Could the data below please be reproduced word for word, without the pictures?

■ RECORDS SUPPLIED:
══════════════════════════════

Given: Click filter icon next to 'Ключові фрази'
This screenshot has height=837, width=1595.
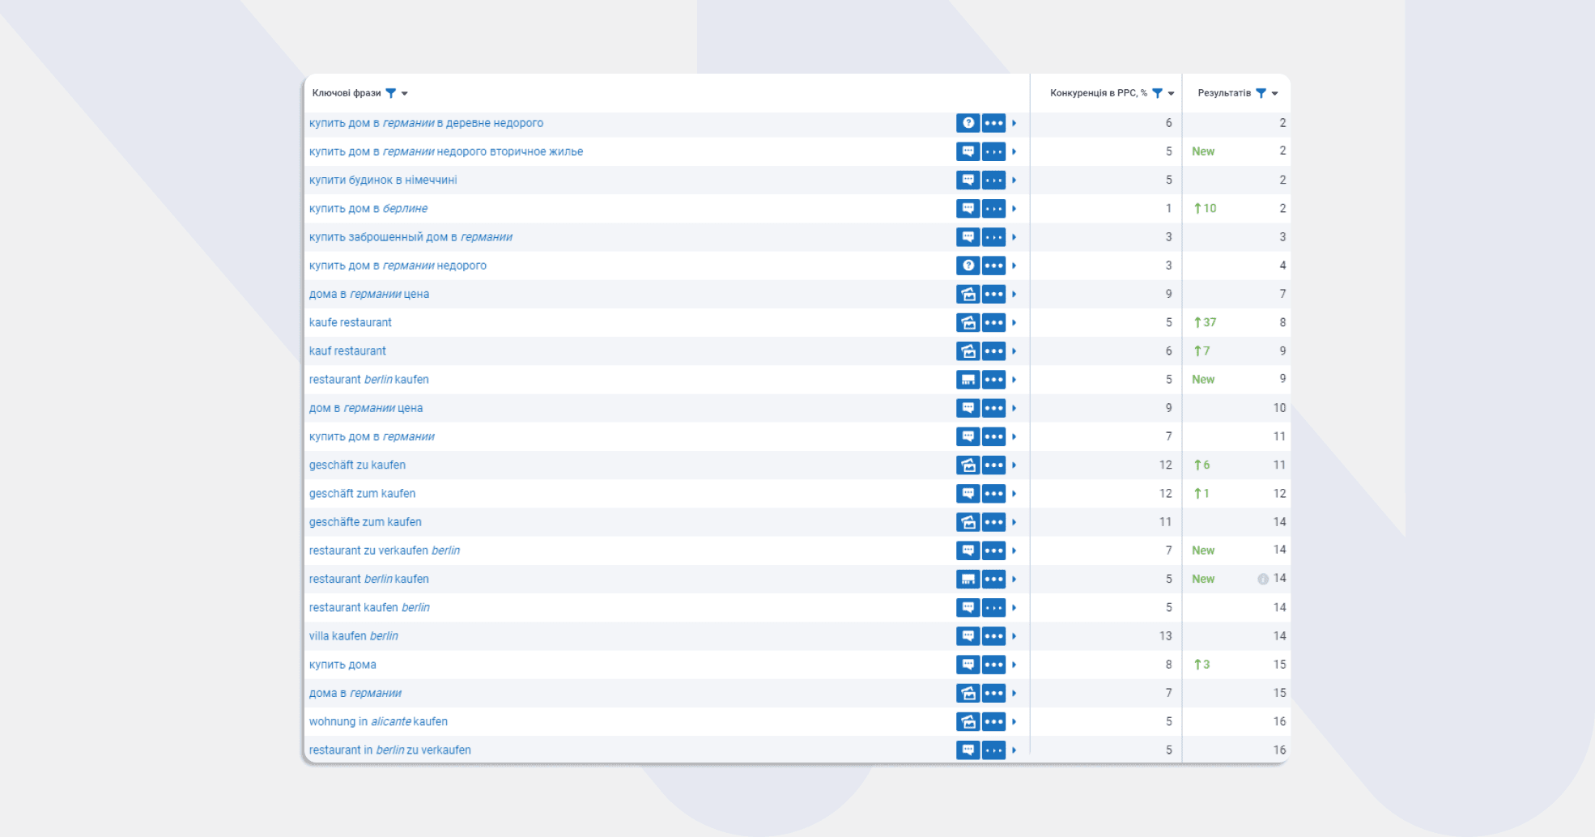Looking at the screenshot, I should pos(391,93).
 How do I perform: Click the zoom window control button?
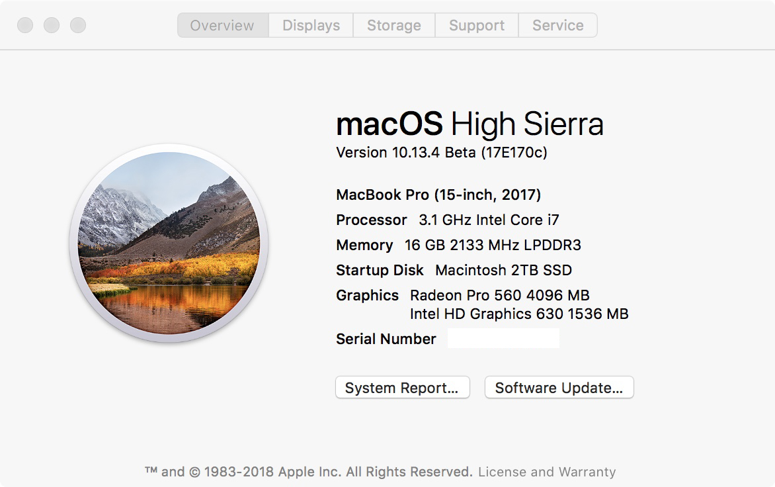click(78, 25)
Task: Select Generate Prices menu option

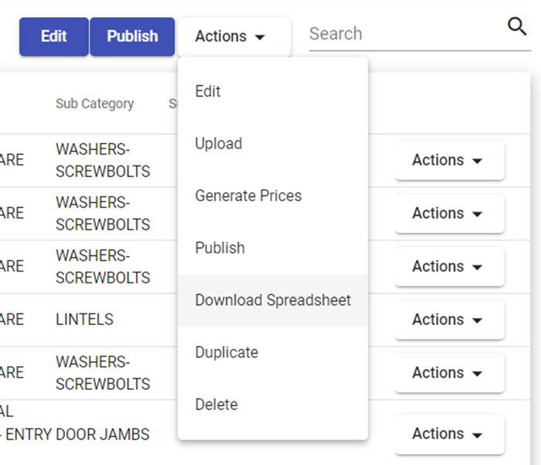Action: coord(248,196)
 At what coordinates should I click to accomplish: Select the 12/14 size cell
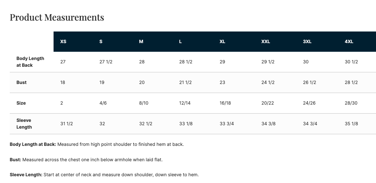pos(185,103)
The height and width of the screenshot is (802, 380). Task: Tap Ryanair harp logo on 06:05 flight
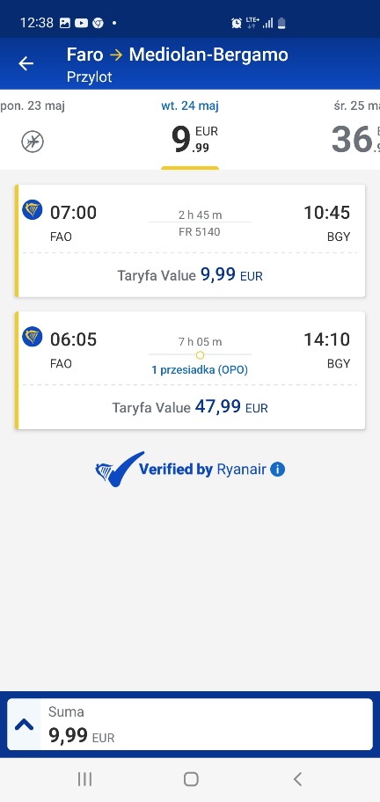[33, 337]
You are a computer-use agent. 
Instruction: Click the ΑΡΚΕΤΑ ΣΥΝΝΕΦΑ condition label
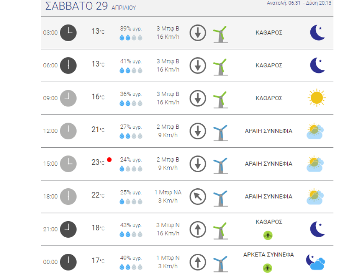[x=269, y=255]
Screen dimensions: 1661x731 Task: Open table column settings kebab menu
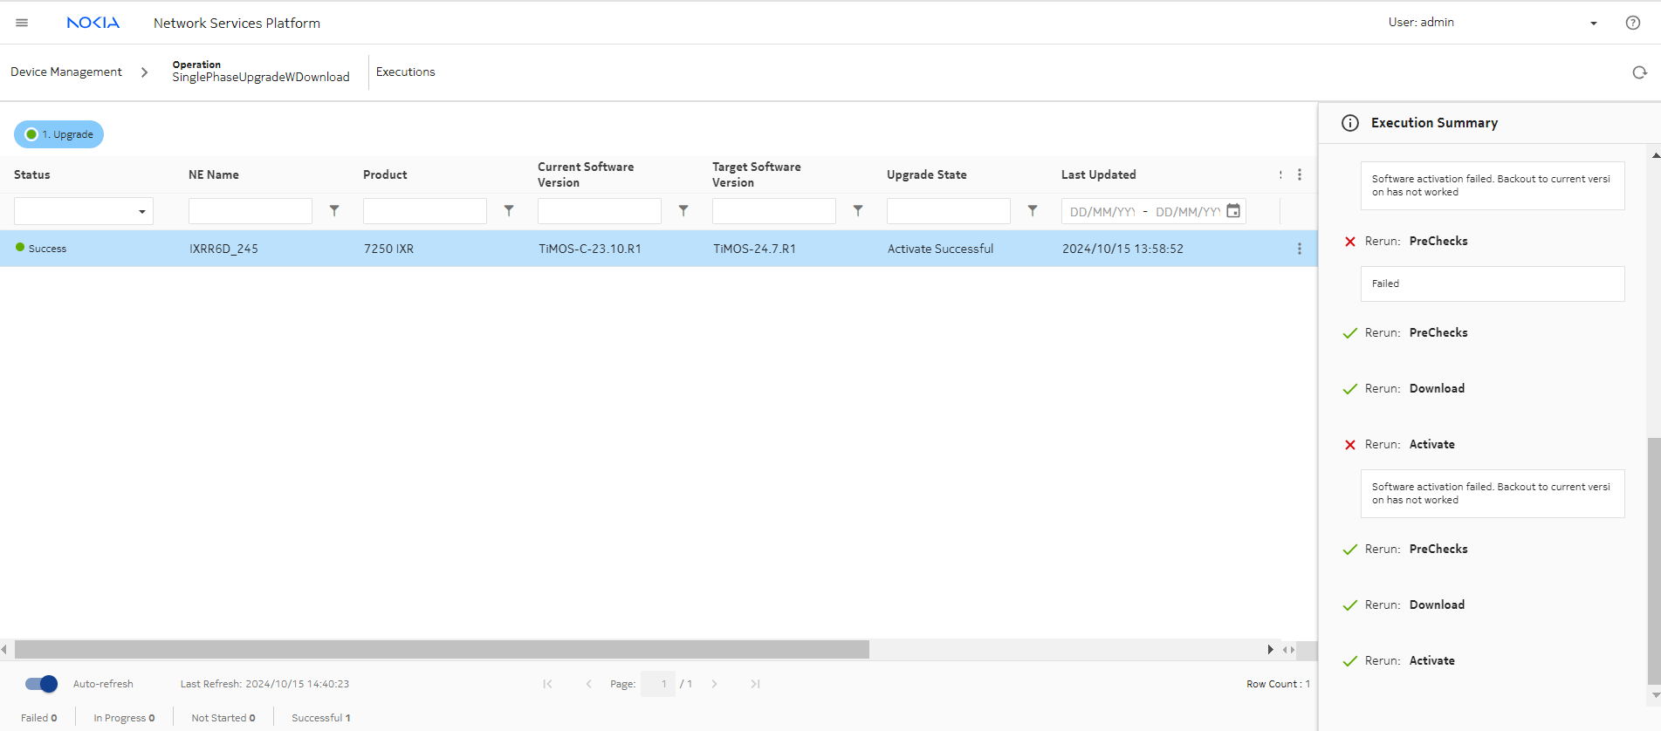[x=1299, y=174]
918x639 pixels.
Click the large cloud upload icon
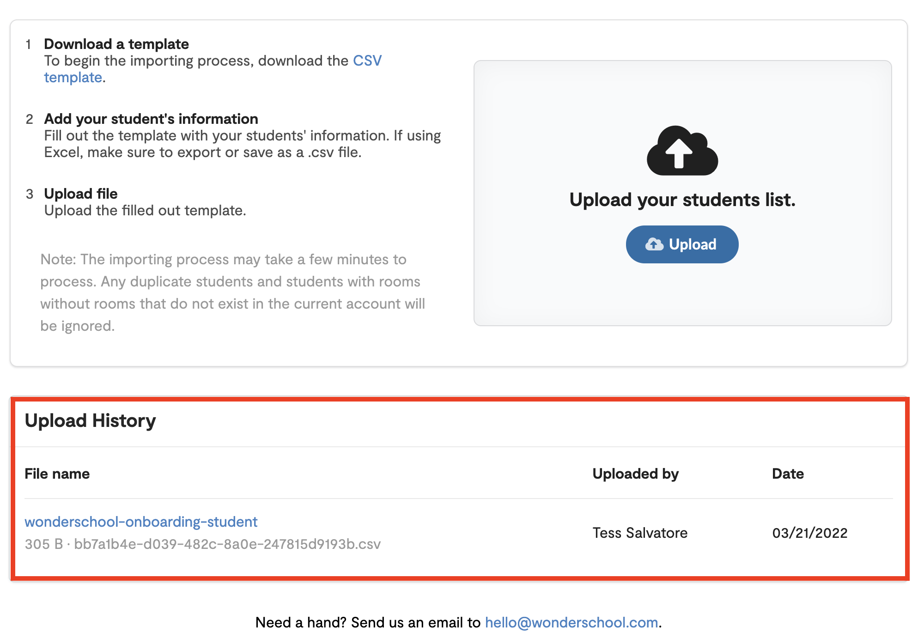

══════════════════════════════

■ WRITTEN RESPONSE:
Given: Click filter icon next to 'Ключові фрази'
This screenshot has height=837, width=1595.
Looking at the screenshot, I should pos(391,93).
 How do I perform: Click the zoom window control button?
click(78, 25)
Task: Select Generate Prices menu option

Action: coord(248,196)
 At what coordinates should I click to accomplish: Select the 12/14 size cell
pos(185,103)
The height and width of the screenshot is (802, 380). Task: Tap Ryanair harp logo on 06:05 flight
[33, 337]
You are a computer-use agent. 
Instruction: Click the ΑΡΚΕΤΑ ΣΥΝΝΕΦΑ condition label
[x=269, y=255]
Screen dimensions: 1661x731 Task: Open table column settings kebab menu
[x=1299, y=174]
918x639 pixels.
Click the large cloud upload icon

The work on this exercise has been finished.